> [Exercise prompt]:
Extract the listing below in full, unchanged.
(Material shown Opens)
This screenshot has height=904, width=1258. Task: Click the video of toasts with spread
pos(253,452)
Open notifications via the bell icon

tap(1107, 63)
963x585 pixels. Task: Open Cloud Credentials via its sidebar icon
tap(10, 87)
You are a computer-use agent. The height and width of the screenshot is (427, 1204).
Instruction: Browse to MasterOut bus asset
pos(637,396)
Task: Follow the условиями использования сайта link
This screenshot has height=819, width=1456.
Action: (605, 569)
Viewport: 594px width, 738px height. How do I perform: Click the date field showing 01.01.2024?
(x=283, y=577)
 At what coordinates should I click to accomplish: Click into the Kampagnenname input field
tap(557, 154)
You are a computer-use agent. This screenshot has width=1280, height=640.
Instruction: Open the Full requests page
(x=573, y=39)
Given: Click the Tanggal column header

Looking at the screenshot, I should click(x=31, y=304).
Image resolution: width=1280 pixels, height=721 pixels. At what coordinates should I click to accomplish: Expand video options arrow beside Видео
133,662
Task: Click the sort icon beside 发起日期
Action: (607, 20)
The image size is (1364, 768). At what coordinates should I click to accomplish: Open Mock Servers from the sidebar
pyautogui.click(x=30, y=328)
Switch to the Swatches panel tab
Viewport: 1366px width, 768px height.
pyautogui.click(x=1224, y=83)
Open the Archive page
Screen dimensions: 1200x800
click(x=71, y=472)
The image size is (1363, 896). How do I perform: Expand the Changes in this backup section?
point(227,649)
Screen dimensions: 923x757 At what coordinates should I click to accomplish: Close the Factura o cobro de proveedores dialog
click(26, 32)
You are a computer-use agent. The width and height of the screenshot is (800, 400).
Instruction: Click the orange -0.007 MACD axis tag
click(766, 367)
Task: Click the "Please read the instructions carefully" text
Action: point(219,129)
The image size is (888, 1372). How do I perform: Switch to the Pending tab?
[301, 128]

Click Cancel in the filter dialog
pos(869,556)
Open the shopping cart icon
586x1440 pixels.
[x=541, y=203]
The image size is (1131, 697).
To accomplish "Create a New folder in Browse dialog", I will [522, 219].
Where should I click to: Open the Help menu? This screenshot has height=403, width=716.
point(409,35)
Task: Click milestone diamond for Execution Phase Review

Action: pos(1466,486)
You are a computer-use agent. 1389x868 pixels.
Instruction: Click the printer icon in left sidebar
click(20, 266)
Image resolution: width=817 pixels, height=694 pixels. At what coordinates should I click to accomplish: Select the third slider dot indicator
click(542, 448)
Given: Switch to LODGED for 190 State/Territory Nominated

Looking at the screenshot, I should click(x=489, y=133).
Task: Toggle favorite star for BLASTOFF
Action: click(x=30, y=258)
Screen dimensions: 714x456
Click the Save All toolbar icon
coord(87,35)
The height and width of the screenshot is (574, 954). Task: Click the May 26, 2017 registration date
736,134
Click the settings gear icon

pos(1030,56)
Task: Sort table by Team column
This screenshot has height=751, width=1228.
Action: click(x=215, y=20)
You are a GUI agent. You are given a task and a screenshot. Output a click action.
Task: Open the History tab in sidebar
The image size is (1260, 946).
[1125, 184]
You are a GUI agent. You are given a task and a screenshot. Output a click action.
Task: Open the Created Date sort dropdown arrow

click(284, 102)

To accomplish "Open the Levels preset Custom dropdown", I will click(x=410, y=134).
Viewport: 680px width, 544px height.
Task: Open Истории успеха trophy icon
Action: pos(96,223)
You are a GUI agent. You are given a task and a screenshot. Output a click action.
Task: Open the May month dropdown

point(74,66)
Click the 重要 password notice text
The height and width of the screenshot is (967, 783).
(Material shown Closes)
> [Answer section]:
This screenshot has height=904, width=1258. Task: Click the video of toasts with spread
pos(253,452)
Open notifications via the bell icon

tap(1107, 63)
963x585 pixels. Task: Open Cloud Credentials via its sidebar icon
tap(10, 87)
You are a computer-use agent. The height and width of the screenshot is (427, 1204).
Instruction: Browse to MasterOut bus asset
pos(637,396)
Task: Follow the условиями использования сайта link
This screenshot has height=819, width=1456.
Action: (605, 569)
Viewport: 594px width, 738px height. How do I perform: Click the date field showing 01.01.2024?
(x=283, y=577)
 At what coordinates should I click to accomplish: Click into the Kampagnenname input field
tap(557, 154)
You are a computer-use agent. This screenshot has width=1280, height=640.
Instruction: Open the Full requests page
(x=573, y=39)
Given: Click the Tanggal column header

Looking at the screenshot, I should click(x=31, y=304).
Image resolution: width=1280 pixels, height=721 pixels. At what coordinates should I click to accomplish: Expand video options arrow beside Видео
133,662
Task: Click the sort icon beside 发起日期
Action: (607, 20)
The image size is (1364, 768). At what coordinates should I click to accomplish: Open Mock Servers from the sidebar
pyautogui.click(x=30, y=328)
Switch to the Swatches panel tab
Viewport: 1366px width, 768px height.
pyautogui.click(x=1224, y=83)
Open the Archive page
Screen dimensions: 1200x800
click(x=71, y=472)
The image size is (1363, 896). How do I perform: Expand the Changes in this backup section?
point(227,649)
Screen dimensions: 923x757 At what coordinates should I click to accomplish: Close the Factura o cobro de proveedores dialog
click(26, 32)
You are a computer-use agent. The width and height of the screenshot is (800, 400).
Instruction: Click the orange -0.007 MACD axis tag
click(766, 367)
Task: Click the "Please read the instructions carefully" text
Action: point(219,129)
The image size is (888, 1372). How do I perform: Switch to the Pending tab?
[301, 128]

Click Cancel in the filter dialog
pos(869,556)
Open the shopping cart icon
586x1440 pixels.
[x=541, y=203]
The image size is (1131, 697).
To accomplish "Create a New folder in Browse dialog", I will [522, 219].
Where should I click to: Open the Help menu? This screenshot has height=403, width=716.
point(409,35)
Task: Click milestone diamond for Execution Phase Review

Action: pos(1466,486)
You are a computer-use agent. 1389x868 pixels.
Instruction: Click the printer icon in left sidebar
click(20, 266)
Image resolution: width=817 pixels, height=694 pixels. At what coordinates should I click to accomplish: Select the third slider dot indicator
click(542, 448)
Given: Switch to LODGED for 190 State/Territory Nominated

Looking at the screenshot, I should click(x=489, y=133).
Task: Toggle favorite star for BLASTOFF
Action: click(x=30, y=258)
Screen dimensions: 714x456
Click the Save All toolbar icon
coord(87,35)
The height and width of the screenshot is (574, 954). Task: Click the May 26, 2017 registration date
736,134
Click the settings gear icon

pos(1030,56)
Task: Sort table by Team column
This screenshot has height=751, width=1228.
Action: click(x=215, y=20)
You are a GUI agent. You are given a task and a screenshot. Output a click action.
Task: Open the History tab in sidebar
The image size is (1260, 946).
[1125, 184]
You are a GUI agent. You are given a task and a screenshot. Output a click action.
Task: Open the Created Date sort dropdown arrow

click(284, 102)

To accomplish "Open the Levels preset Custom dropdown", I will click(x=410, y=134).
Viewport: 680px width, 544px height.
Task: Open Истории успеха trophy icon
Action: pos(96,223)
You are a GUI agent. You are given a task and a screenshot. Output a click action.
Task: Open the May month dropdown

point(74,66)
Click the 重要 password notice text
The height and width of the screenshot is (967, 783).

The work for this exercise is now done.